All this repackaging obviously has an impact on sales - publishers wouldn’t bother otherwise - which means that, however tiresome, it must be a good thing, mustn’t it? More copies of Austen and Flaubert and Wilkie Collins get sold - and they, in turn, help to keep in print more obscure authors: Gissing, Gibbon and Gosse (the Penguin Classics catalogue is pure bibliographic bliss: where else in the private sector can you see Hildegard of Bingen cosying up to Barry Hines?). So why do I feel so snippy about it?

A good question! We have mixed feelings about it, but tend toward the positive, because we like the covers!

But a lot of good books do require a concentration span longer than that of the average Big Brother contestant. Why pretend otherwise? Why must everything be made to seem easy? Whatever you think about Richard & Judy’s book club, it has an essential honesty: it passes beach reads off as beach reads, and tricksy books (like David Mitchell’s Cloud Atlas) as tricksy. But this new marketing of classics seems to me to be essentially dishonest, the publishing equivalent of orange-flavoured cod-liver oil. I mean, I really loved Vanity Fair, but never more so than when I had finished it.

Well, yes, because you’d experienced the story. You hadn’t received a distilled version interpreted through someone else’s “vision” as one does with a film adaptation. And isn’t that why we read, after all?

It’s definite: Sally Hawkins will play Anne Elliot

Filed under: Persuasion 2007 — Mags @ 1:36 pm

hawkins.jpg Confirmation in the Independent today in an interview with the actress.

She’s to play Anne Elliott in an upcoming adaptation of Jane Austen’s Persuasion.

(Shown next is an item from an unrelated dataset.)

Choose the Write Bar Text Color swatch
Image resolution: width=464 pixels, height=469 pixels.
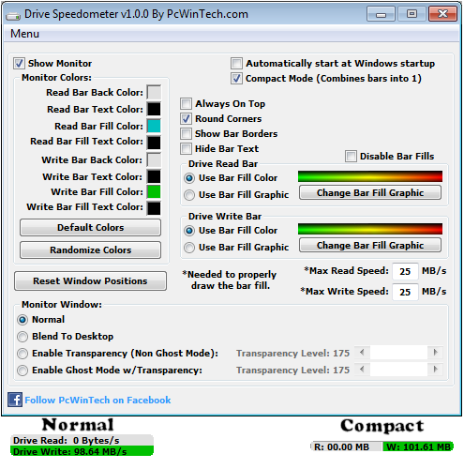click(154, 176)
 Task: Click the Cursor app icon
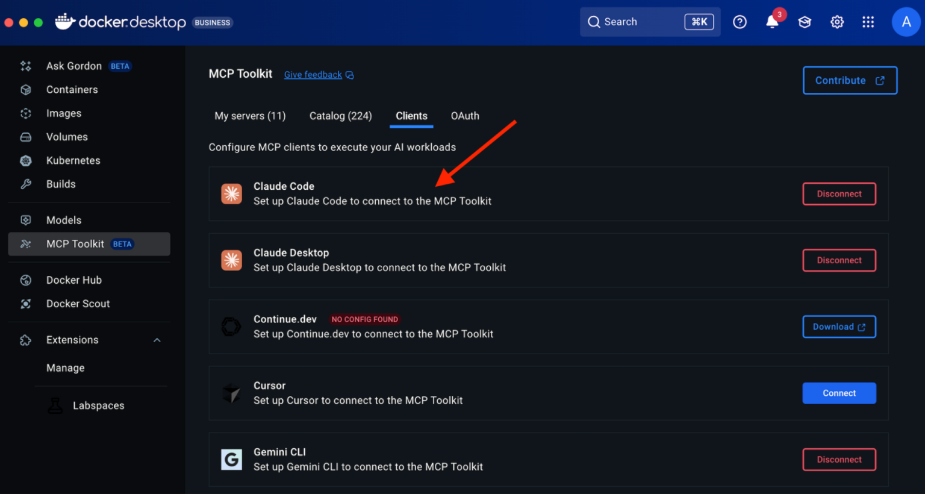(231, 393)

Some more tidbits from the article.

For someone whose star is rising so rapidly, she’s not what you’d call an “actressy” actress. She’s a slip of a thing who looks rather younger than her age (she turned 30 this April), with clear, pale skin and angular features that can look strikingly pretty and - when occasion demands - frail and worn, even drab. The only flamboyant things about her are her jewellery (lots of it: big earrings, outsized ring, chunky bracelet which she breaks during the interview, sending it tinkling in pieces under the table); and her wild, curly mane of dyed blonde hair, a toned-down version of what she sported for Waz (”I looked insane - like I’d just stuck my head down the loo with a bottle of bleach”).

Sounds different from the picture we have here, eh? That looks more like Anne Elliot, to our mind.

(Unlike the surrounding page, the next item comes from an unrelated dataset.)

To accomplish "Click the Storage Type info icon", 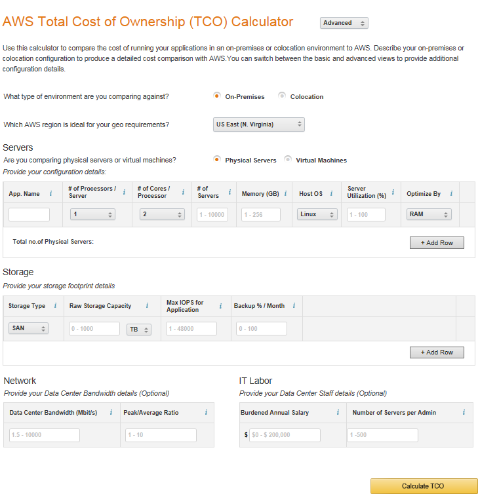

She says that last sentence with a slight wobble in her voice, as well she might, having had a health scare over Christmas that left her facing the possibility that she might never act again - a chronic condition that she doesn’t want to name and which now, thankfully, seems to be responding to treatment.

Goodness! She’s Mrs. Smith!

It’s striking, I say, that for someone so upbeat and bubbly, who reacts so positively in the most part to people and life, the characters she’s played tend to be dark, or to go through severe struggle.

Interesting…Anne Elliot certainly goes through struggles, but she sort of blossoms as the story goes on, and gets stronger and more beautiful. It’s good to know that she can play dark but has a different personality, that she can bring both sides to the story.

As a woman, does she feel any pressure from the acting industry’s preoccupation with looks, I ask? “I do find it difficult when it’s less about acting and more about how you look. But I’m not a female lead. I don’t play romantic heroines, and that’s a good thing because they tend to be very dull parts. Except in Jane Austen! I’ve been lucky enough to have stepped around that. I play a range of characters. Some are prettier than others, some are quite plain. I’m lucky enough to have a face that can shift around.”

As a reminder, the film starts shooting in September 2006 and will be broadcast in the U.K. in 2007. No news on broadcast anywhere else in the world yet.